BİR ZAMANLAR DE-Tİ…
M.Sadık Aslankara
(11.02.2021 YAZISIDIR.)
Denizli Tiyatrosu (DE-Tİ), ilk kez 6 Kasım 1982’de perde açmıştı.
Topluluk, perde açtığında Kenan Evren, henüz general üniformasını üzerinden çıkarmamıştı. Tiyatro yapmak üzere frubu oluşturan gençleri tanıştırmak amacıyla M.Volkan Beşek’le birlikte kentin askerlerce atanmış belediye başkanının makamına çıktığımızda, sivil giyimli asker olarak belediye başkanı, “Kıdem sıranıza göre oturun,” demişti yer gösterirken.

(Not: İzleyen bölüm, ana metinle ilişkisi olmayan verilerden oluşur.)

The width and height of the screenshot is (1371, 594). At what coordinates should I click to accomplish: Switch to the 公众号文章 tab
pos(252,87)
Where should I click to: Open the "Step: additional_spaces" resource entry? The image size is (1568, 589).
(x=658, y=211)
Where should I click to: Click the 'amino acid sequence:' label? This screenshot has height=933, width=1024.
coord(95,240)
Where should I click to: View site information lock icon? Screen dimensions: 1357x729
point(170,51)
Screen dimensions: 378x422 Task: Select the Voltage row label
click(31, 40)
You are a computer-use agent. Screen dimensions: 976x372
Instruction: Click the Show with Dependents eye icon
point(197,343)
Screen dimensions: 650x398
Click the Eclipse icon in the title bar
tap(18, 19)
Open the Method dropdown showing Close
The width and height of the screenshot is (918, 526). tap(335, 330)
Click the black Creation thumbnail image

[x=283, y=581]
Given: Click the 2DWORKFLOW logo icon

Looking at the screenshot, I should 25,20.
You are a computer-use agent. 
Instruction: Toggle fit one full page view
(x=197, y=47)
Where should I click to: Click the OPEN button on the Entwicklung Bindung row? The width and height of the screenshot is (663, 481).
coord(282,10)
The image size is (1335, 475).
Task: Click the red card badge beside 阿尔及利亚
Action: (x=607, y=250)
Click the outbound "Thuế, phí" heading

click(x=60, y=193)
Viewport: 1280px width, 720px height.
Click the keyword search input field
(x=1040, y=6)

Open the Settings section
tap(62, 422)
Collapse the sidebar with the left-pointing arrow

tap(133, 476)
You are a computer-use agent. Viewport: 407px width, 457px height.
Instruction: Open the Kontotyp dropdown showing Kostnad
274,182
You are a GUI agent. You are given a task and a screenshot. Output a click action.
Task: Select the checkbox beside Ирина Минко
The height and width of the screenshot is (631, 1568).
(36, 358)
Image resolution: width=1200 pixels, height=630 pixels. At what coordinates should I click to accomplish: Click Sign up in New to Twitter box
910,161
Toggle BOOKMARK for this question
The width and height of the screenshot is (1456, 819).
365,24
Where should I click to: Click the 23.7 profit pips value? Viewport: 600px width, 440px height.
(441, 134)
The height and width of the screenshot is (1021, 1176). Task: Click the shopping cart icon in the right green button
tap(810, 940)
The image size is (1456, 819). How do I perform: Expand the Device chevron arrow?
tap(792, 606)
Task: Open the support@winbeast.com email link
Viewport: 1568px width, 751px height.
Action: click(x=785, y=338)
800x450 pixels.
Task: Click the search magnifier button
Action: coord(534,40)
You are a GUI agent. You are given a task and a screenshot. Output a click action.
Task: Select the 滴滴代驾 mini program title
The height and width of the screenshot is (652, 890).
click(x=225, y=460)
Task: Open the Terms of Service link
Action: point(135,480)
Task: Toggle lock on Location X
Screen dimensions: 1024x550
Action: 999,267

Neden anlatıyorum bunları? Yaşanan o 12 Eylül günlerini, baskı ortamını gözünüzde daha iyi canlandırabilmeniz için. Kolay değildi yani, o yıllarda hele de Anadolu’da bir özel tiyatro kurmaya kalkışabilmek. Volkan olmasaydı, Mehmet Acar, o sıra boş olan deposunu bize ayırmasaydı eğer, ölü bir doğum da olabilirdi bu. Ama tohum, toprakla buluştu, fidan tuttu, Anadolu’da yapılabilecek “kent tiyatrosu” anlamında Türkiye için model olup çıktı sonunda Denizli Tiyatrosu.
Demek yuvarlamayla kırk yıl oluyor. On yıl boyunca dolu dolu tiyatro yapmış bir özel tiyatro topluluğundan bahsediyoruz. Sahnede tiyatral anlamda gerçekleştirdiklerinin yanında resimden müziğe, sinemadan şenliğe, söyleşilere pek çok sanatsal-kültürel etkinliğe kucak açmış, âdeta örnekçeye dönüşmüş bir topluluktan söz ediyoruz demektir konu Denizli Tiyatrosu’ndan açıldığında.
Bu yüzden geçmişten günümüze bu tiyatroya emek vermiş, üzerinde hakları bulunan pek çok insan söz konusu. Onun içindir ki herkesin tiyatrosudur DE-Tİ. Çünkü herkes onu sahiplenmiştir, o halde kentiler değil yalnız gönlü tiyatrodan geçen herkes sahibidir onun.
DE-Tİ’ye ait bu belgeleri yıllardır oradan oraya taşıyıp korumaya çalışırken tez zamanda bunları dijital ortama aktarmaya da ant içmiştim diyebilirim. Ya bir “Kent Müzesi” kurulacak, söz konusu belgeler oraya emanet edilecekti ya da ben tamamen kişisel çabamla böyle bir belgelik oluşturacaktım. Kişisel belgelik için Sevgili Dostum Armağan Daloğlu’nun da desteğiyle çabam sürüyor olsa da koşullar sürekli değişiyor, bu arada zaman da aleyhimize işliyor ne yazık ki.
Öyleyse bir an önce belgeleri dijitale çevirebilmek için çözüm üretmeli, bunları yayımlamanın bir yolunu bulmak için görüşmelere geçmeliydim.
İyi de nasıl kalkacaktık bunun altından? On yılı aşkın süre boyunca durmadan etkinlik üretmiş bir özel tiyatro topluluğunun yüzlerce değil binlerce belgesi vardı; bunların dijitale aktarılması kolay iş değildi ki.
Bereket her zaman olduğu gibi bu konuda da Kadim Dostum Okan Çançin yardıma koştu. Günlerini değil haftalarını, aylarını bu işe ayırdı, ama henüz dijitalleştirme eylemini bütün halinde tamamlamasa da sonunda yayına başlama olanağının ilk kampanasının çalınabileceği bir konuma ulaşıldı. Yandaki karede, onun, nasıl bir emekle bu belgeleri dijitalleşmeye çalıştığının görselini paylaşayım istedim. Sözün özü, hiç de kolay değil bu iş. Ama sonuçta enikonu bir başarı da yakalanmadı değil.
Hoş, o günlerin teknik olanakları doğrultusunda arşivlenmiş, günümüze kalmış bu belgelerin yer yer silik, hatta okunmaz halde olduğunu zaten sizler de göreceksiniz. Ama sonuçta bunlar, kırk yıl öncenin belgeleri olarak alınmak zorunda.
İşte bugünden başlayan düzenlemeyle aralıklarla bu belgeleri paylaşacağız ve sizleri bunlarla buluşturacağız.
Umarım, tiyatro tarihimiz için de değer taşır bu belgeler.